Score Big With Your Rookie Phenom
There was a possibility, early in the season, that Brooks Lee (or Royce Lewis, for that matter) might have put up numbers like the following: .292/.324/.500, with 24 home runs, including three walk-off shots. Alas, that wasn’t the season for Lee or Lewis, but for Jackson Merrill. Dubbed “The Kid” by broadcaster Don Orsillo, Merrill led the team in WAR, playing 155 games all while the shortstop prospect learned to play center field on the fly. Perhaps call it luck, but Twins rookies and sophomores mostly disappointed on the season, and having that kind of power could have turned the season around.
Though Merrill was one of the game's top handful of prospects even coming into the season, this item ties in with the last one, about finding diamonds in the rough.
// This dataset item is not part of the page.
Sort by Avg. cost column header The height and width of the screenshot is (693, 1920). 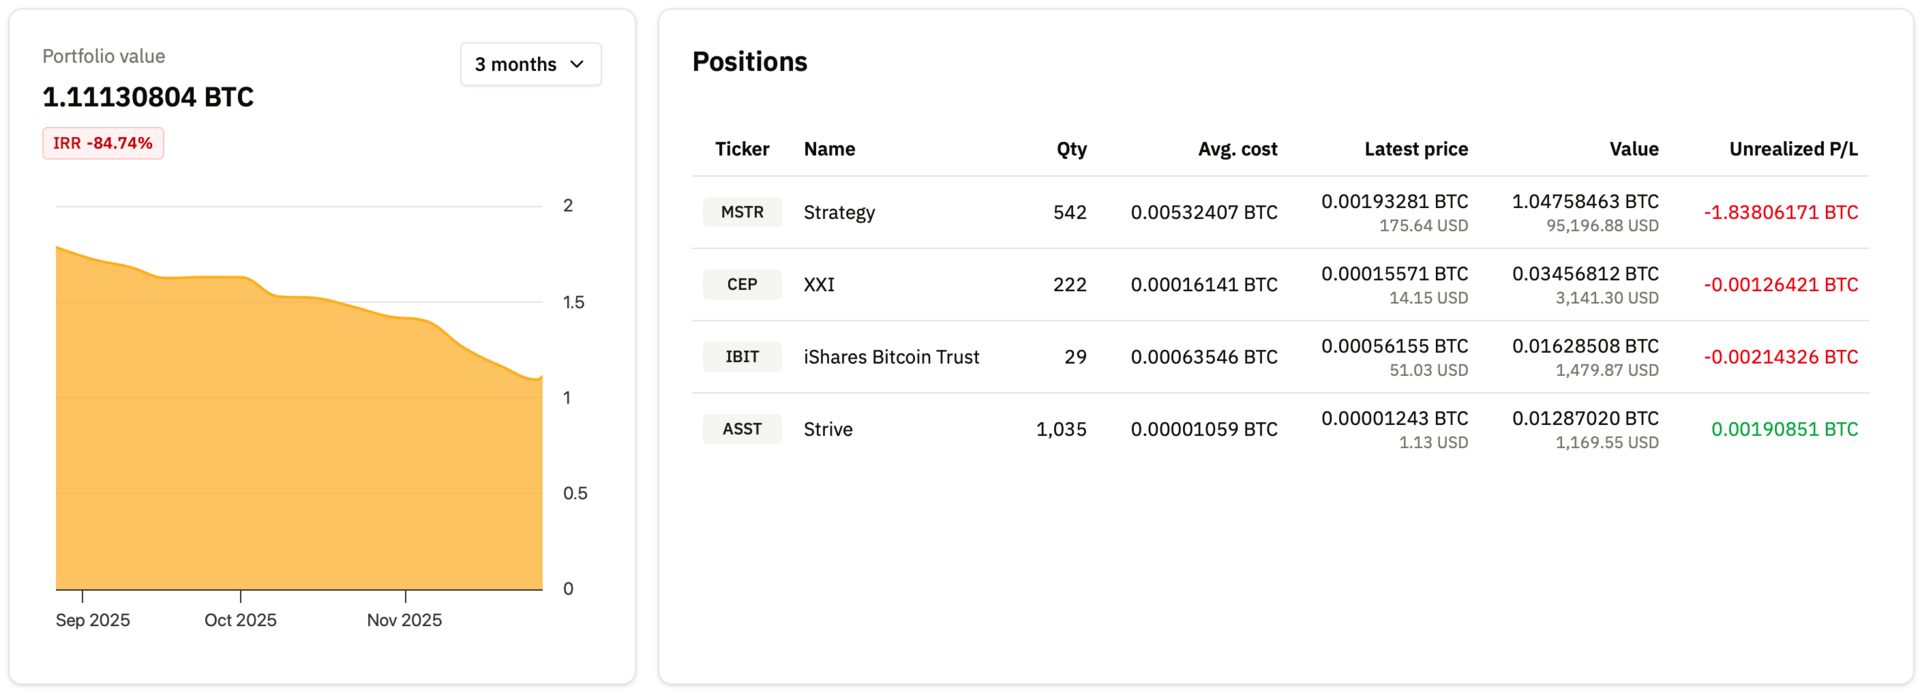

Both elements of success come down to doing great player development even at the big-league level, including coaching. This is one reason why the Twins fired four coaches this week; they haven't been getting the most out of talent the way the Padres have been.
Be a Big Spender, Anyway, Especially When You’re the Only Game in Town
San Diego is ranked 26th among baseball media markets. But ever since the Chargers left, they’ve leaned into being the only game in town, drawing in 3.3 million fans (4th in the league) despite the payroll cuts. The Padres still spent $169 million this year, which put them in the top half of the league, despite being a smaller market than the Twin Cities. You might look at some of these numbers and balk that they put too much in single players, but it turns out it does not matter when you have enough to go around.
When Seidler died, there were details about how the man ran the team with no inhibition. According to another owner, "People [in the sport] were upset with him because he spent his own money, but he wanted to win the World Series and he wasn't worried about the cost. He did it the right way -- he paid into revenue-sharing, rather than being a recipient."
And even when feeling cheaper than last year, the Padres still spend big. They might get October gold as their reward. The Twins can learn from them on many fronts, especially that one.